Photo, posted October 8, 2020, courtesy of Dana L. Brown via Flickr.

Earth Wise is a production of WAMC Northeast Public Radio

Otters to the rescue

February 23, 2024 By EarthWise Leave a Comment

California sea otters were hunted almost to extinction in the 19th century. Only a small number survived along California’s central coast. But over time, the otters recovered and increasingly recolonized their former habitats.

Sea otters are playing an important role in safeguarding California’s kelp forests and marshlands against the harmful effects of climate change.

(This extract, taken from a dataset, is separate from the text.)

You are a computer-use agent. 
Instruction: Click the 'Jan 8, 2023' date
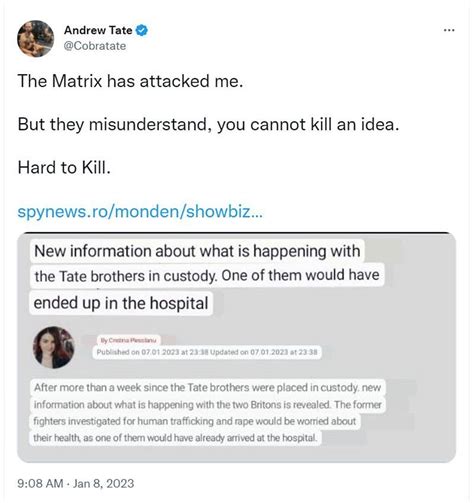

Over much of the 20th century, increasing ocean heat had devastated underwater kelp forests by driving a population explosion of sea urchins that devour kelp. But sea otters eat urchins and as the sea otter population has grown, kelp has flourished. According to a new study published in PLOS Climate, the underwater kelp canopy along the central coast increased by 56% since 2016. Kelp forests have become more extensive and resilient to climate change wherever sea otters have reoccupied the California coastline.

At the same time, sea otters started recolonizing their former habitat in a central California estuary several decades ago and erosion has slowed by as much as 90%. The main reason is that otters love to eat the marsh crabs that were devouring the plants in this coastal ecosystem. The marsh plants establish dense root systems that can withstand waves and flooding. It would cost millions of dollars for humans to rebuild creekbanks and restore these coastal marshes. Instead, sea otters have been stabilizing them for free in exchange for a crab feast.

Sea otters are playful creatures that people enjoy watching. It turns out that they are also very valuable ecosystem engineers that are helping to mitigate the effects of the warming climate.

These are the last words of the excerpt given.